Arginase Isoform Expression in Chronic Rhinosinusitis

J. Clin. Med. 2019, 8(11), 1809; https://doi.org/10.3390/jcm8111809
by Diana Vlad 1,2,* and Silviu Albu 1,2
Reviewer 2: Anonymous
J. Clin. Med. 2019, 8(11), 1809; https://doi.org/10.3390/jcm8111809
Submission received: 8 October 2019 / Revised: 22 October 2019 / Accepted: 28 October 2019 / Published: 1 November 2019
(This article belongs to the Special Issue Prevention, Diagnosis and Management of Chronic Rhinosinusitis)

Round 1

Reviewer 1 Report

This is an interesting preliminary paper showing that Arginase 11(ARG2) is increased in certain forms of chronic rhinosinusitis, predominantly the non - T2 variety, although the authors do not go so far as to elucidate this observation I think they should put it forward.

The Han classification does not appear to distinguish polyp from non- polyp CRS, whereas the authors have sensibly also looked at this distinction and found that CRS with polyps does not differ significantly from controls with respect to ARG2.This agrees with the previous observations of Taruya ( Ref 4).

It is known (Colantonio et al, ref.48) that nNO corresponds to the grade of nasal polyposis- did the authors find that ARG 2 levels varied with the extent of polyps?

The numbers of patients, n=3 and n= 5 , in some of the Han groups are small, therefore more work needs to be done before lines 256-264 can be included.The authors could also look at the effects of therapy of various kinds on ARG 2 levels, as was done for NO. ( Ragab SM et al. Allergy 2006, 6, 717-724).

The figures should report the nature of the error bars- are they standard errors or standard deviation?

 Was it possible to undertake duplicate analyses of one biopsy? If so what was the repeatability?

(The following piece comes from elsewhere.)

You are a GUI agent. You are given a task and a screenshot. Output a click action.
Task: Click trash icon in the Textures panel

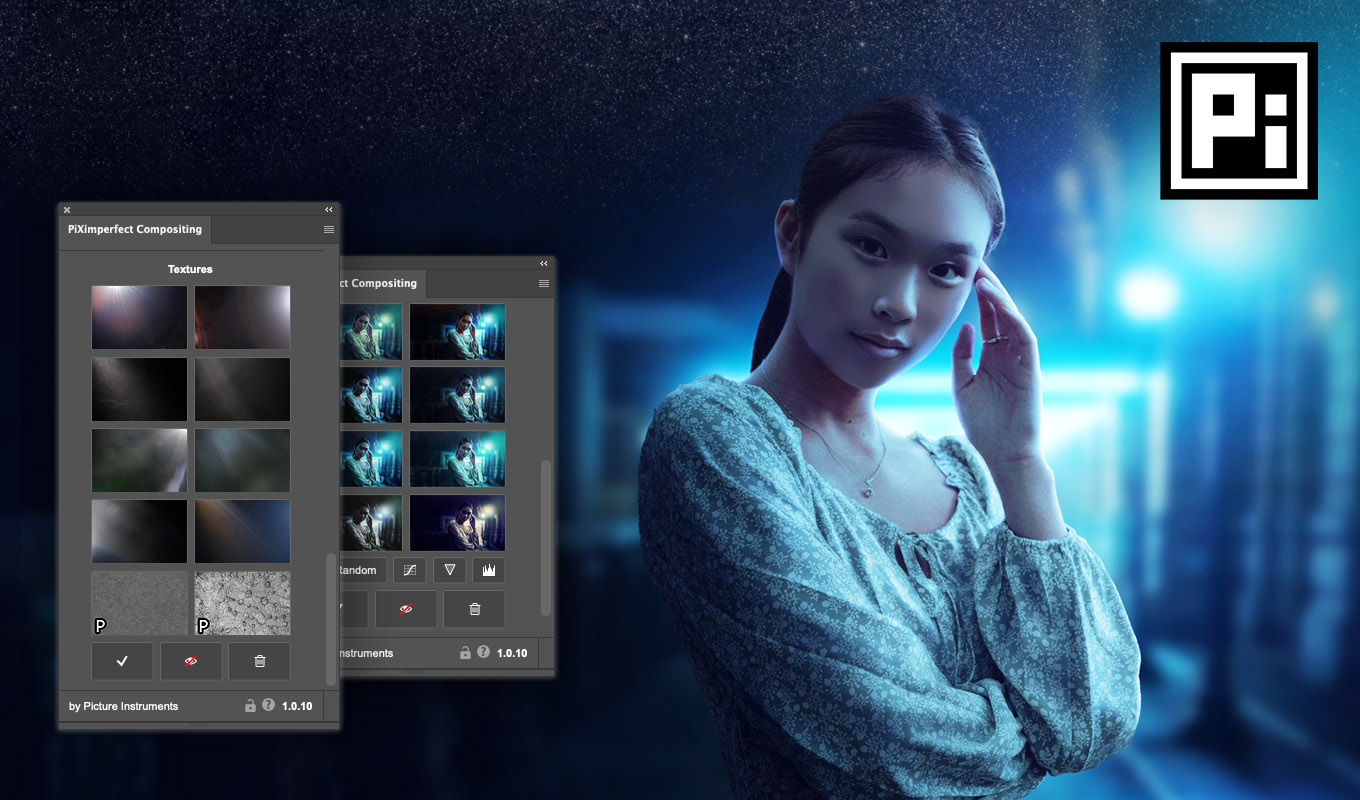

There are several minor errors :citrulline is wrongly spelled throughout, there should be no apostrophe after Its( lines 173 & 279), wich (line 167), should be which,   fist ( line 157 ) should be first, defence ( line158) is the UK spelling.

Author Response

Please see the attachment

Author Response File: Author Response.docx

Reviewer 2 Report

Diana Vlad and Silviu Albu wished to investigate the activity of arginase I (ARG1) and II (ARG2) in CRS. They found significantly higher ARG2 values In patients with chronic rhinosinusitis, compared to the control group. This is the only consistent result.

Critical points

Authors report ARG2 values observed in subgroups (with or without polyps, with or without asthma, atopic or non atopic ) compared to controls. They should analyze whether ARG2 values differed among the subgroups of patients with CRS. In other words, they should analyze the effect of atopy, polyps, asthma comorbidity on the ARG2 activity.I suspect that there are no difference among CRS subgroups. In discussion Authors do not discuss their results but they report on the physiological role of NO and its role in the pathogenesis of CRS.

Author Response

Please see the attachment.

Author Response File: Author Response.docx

Round 2

Reviewer 2 Report

The manuscript has been revised according to criticisms.